Extract provided ▸
** Start **

The class system in Britain and beyond

Can anyone give examples or their own experiences of how Britain’s class system manifests itself that is different from, say, the US or other countries?

I get told by certain quarters that Britain in particular has a strong class system, but how much of that is actually true? I don’t mean things that we have a monarchy and a House of Lords, but more day-to-day interactions.

An example, perhaps, could be if promotions and pay rises are a matter of ‘jobs for the boys’, and go to the buddies or social peers of the manager or boss, but really, isn’t this the same in the US and elsewhere?

I may be entirely oblivious, but having spent time observing foreigners in Europe and the US, there didn’t seem to be anything obviously different in their behaviour that I don’t see in British behaviour.

Happy to be schooled though :smiley:

In my opinion it is very much the same here in the US. I have been in the workforce for 30+ years and have yet to see a workplace where the best candidates are routinely promoted over the bosses buddies. Class probably plays a role in it but its often here as much about socializing with the “right” people as much as being the right class. Also, football (American style) plays a big part. I don’t watch it, follow it or even really understand it and have often found myself left outside the “click” because of this.

** End **

Provided data ▸

** Start **

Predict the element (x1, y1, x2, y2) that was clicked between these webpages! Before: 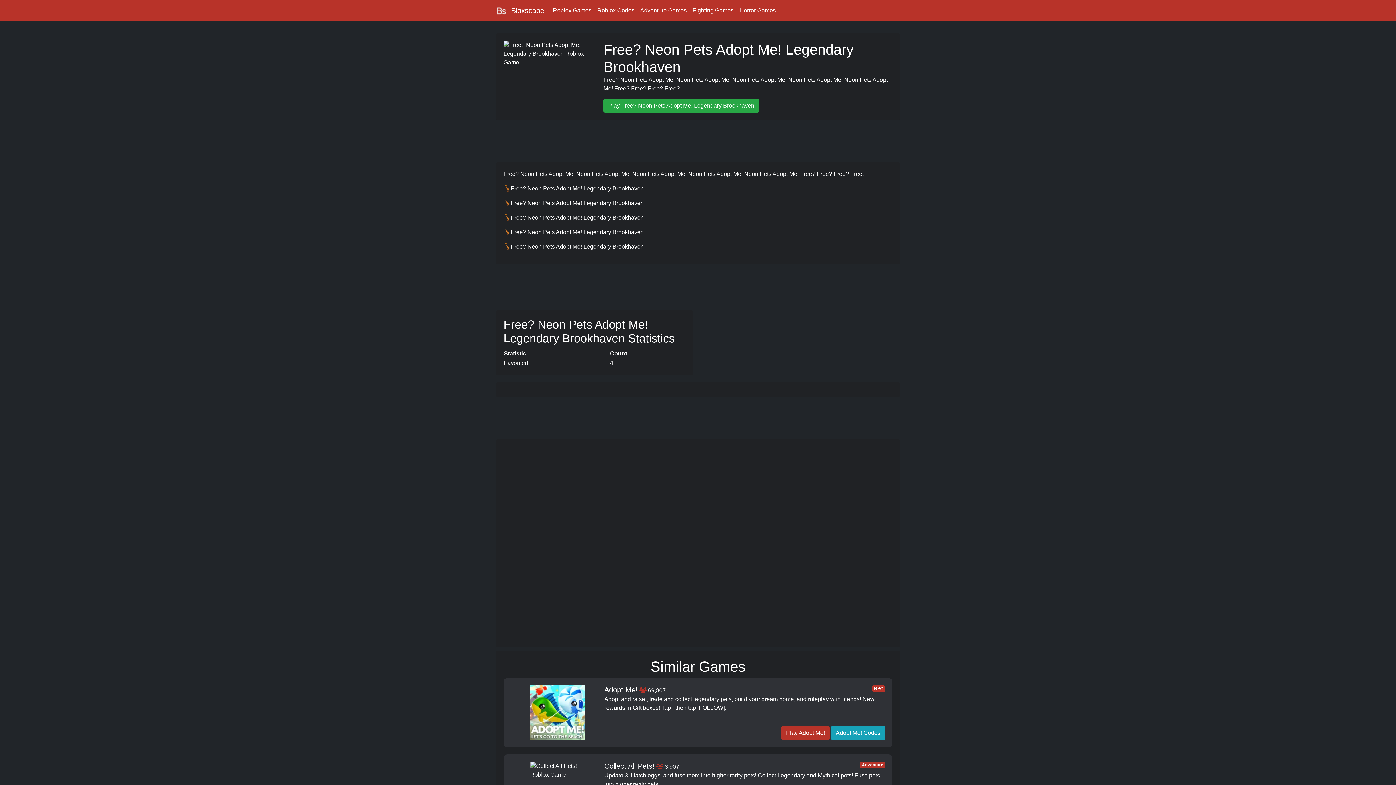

** End **

Tasks to carry out ▸
[1] Answer these questions from the discussion about the class system in Britain.
(a) What two institutions does the first poster set aside in favor of day-to-day interactions?
(b) How long does the US reply say its writer has been in the workforce?
(c) What sport does the US reply say plays a big part?
[2] In the discussion about the class system in Britain, why does the US reply say its writer has often been left out of the "click"? Answer in one to three sentences.
[3] Carry on the discussion about the class system in Britain, starting after its last sentence.

Answers given ▸
[1]
(a) The monarchy and the House of Lords.
(b) More than 30 years.
(c) American football.

[2] American football plays a big part in the workplace. The writer doesn't watch it, follow it or really understand it, so they have often been left outside the "click."

[3]
IME as a foreigner who spent some significant time living in Britain, the modern class system is propped up by the lower i.e working class. There is pride in working class roots and background, which is a good thing… but then it results in reflex dislike of things which are seen as “middle class”, which is amusing when it is displayed in cultural and sporting preferences (“no opera for me mate, and I won’t play rugger, me’s a football and cricket man”)quite bad when it manifests itself in suspicion of trying to improve ones qualification ("why should I study law, thems all middle class, "go to Uni, what we is not goiod enough for you"). Yes, things I actually heard.

It gets ridiculous when it is the refrain of politicians, John Presscott, I am looking at you.

There is actually more income inequality in the U.S. than in the U.K. and less socio-economic mobility in the U.S. than in the U.K.

Surely that’s Lord Prescott to the likes of you!

I suppose he can safely play Croquet now.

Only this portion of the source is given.